AUSTRALIAN Treasurer Scott Morrison has announced that the country could sign a formal tax treaty with Israel in the first half of next year.
Addressing an Australia-Israel Chamber of Commerce (AICC) function in Melbourne on September 16, he revealed, “The government has now formally commenced negotiations with Israel on a tax treaty that will improve trade and investment by removing tax barriers for business, which I remain hopeful could be concluded in the first half of next year.”
He told guests, “We have had productive discussions with visiting Israeli officials on eliminating double taxation in order to reduce cross-border barriers to flows of people, investment and -technology.”
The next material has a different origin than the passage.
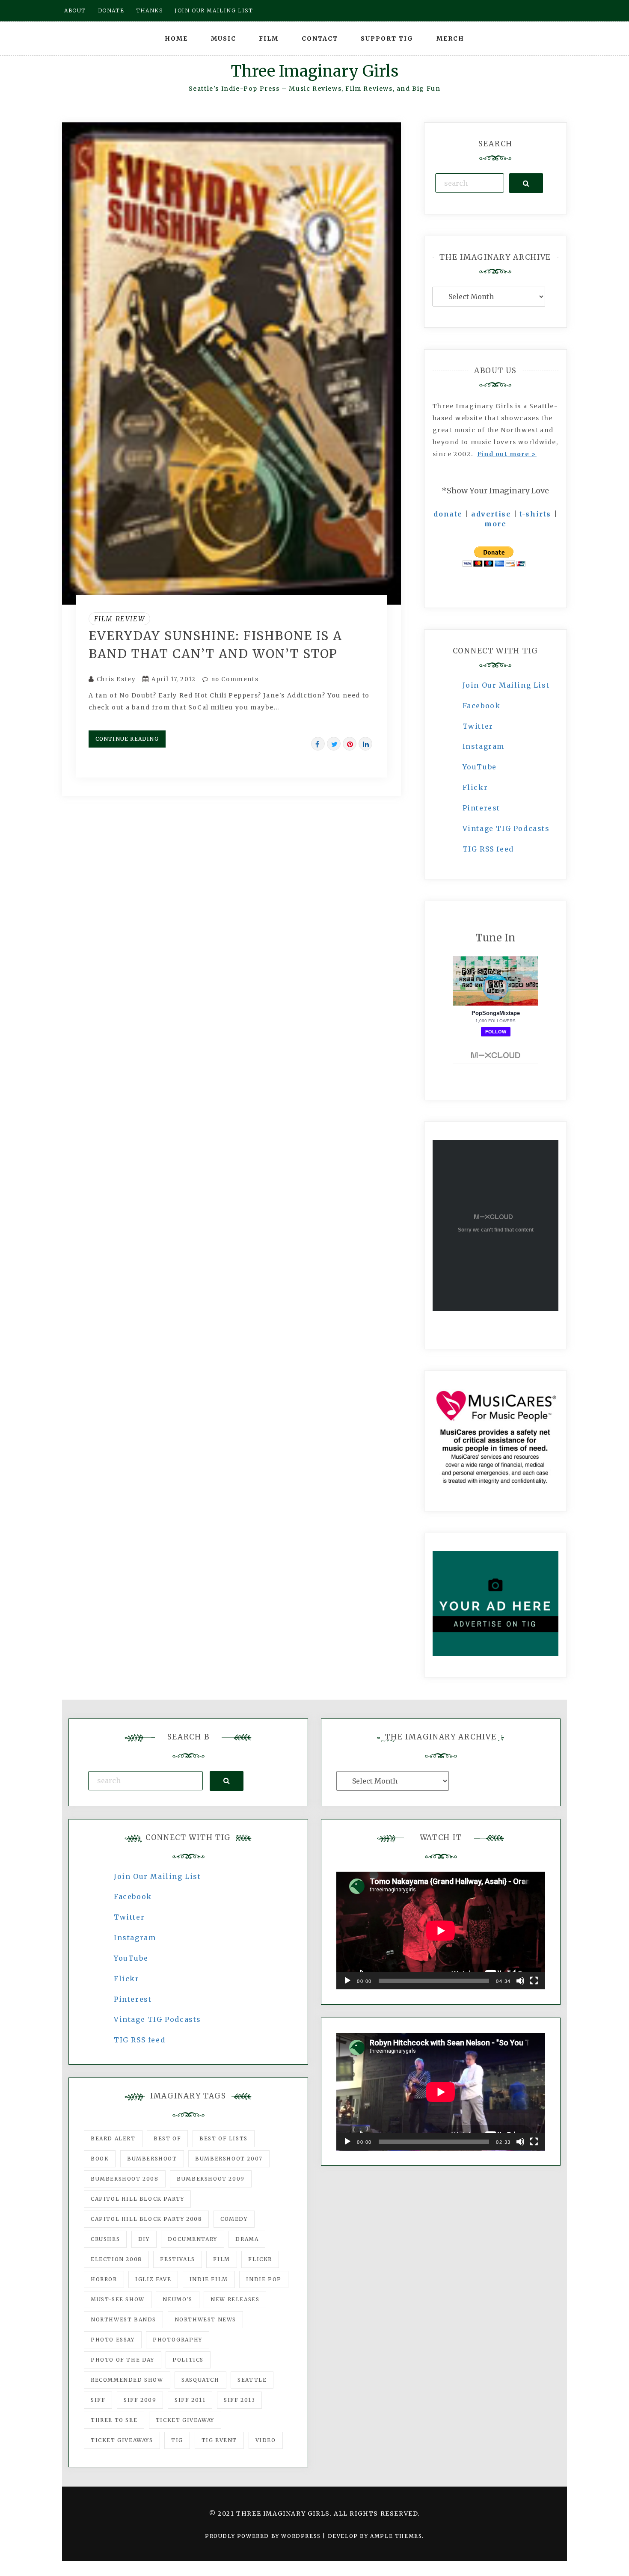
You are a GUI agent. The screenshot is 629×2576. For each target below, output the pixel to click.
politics (188, 2359)
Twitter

Most of Morrison’s speech at the AICC event focused on local domestic issues, such as economic growth, terms of trade and restoring the budget.
Executive Council of Australian Jewry president Robert Goot welcomed the announcement, and said that the treaty would improve trade and investment by removing tax barriers.
“While the details are still to be worked out we would expect that, in line with a similar announcement made by the previous -treasurer in September 2015, a tax treaty with Israel would reduce the incidence of double taxation, provide greater tax certainty for businesses and enhance the integrity of both countries’ tax systems,” Goot said.
“The level of foreign investment from Israel in Australia has tripled over the last three years.”
Noting opportunities for Australian companies to take greater advantage of Israel’s knowledge-based economy – particularly in areas of biotechnology, ICT, education and training – he added, “Eliminating double taxation would also encourage Israeli companies to view Australia as a regional base and as a supplier of sophisticated goods and services.”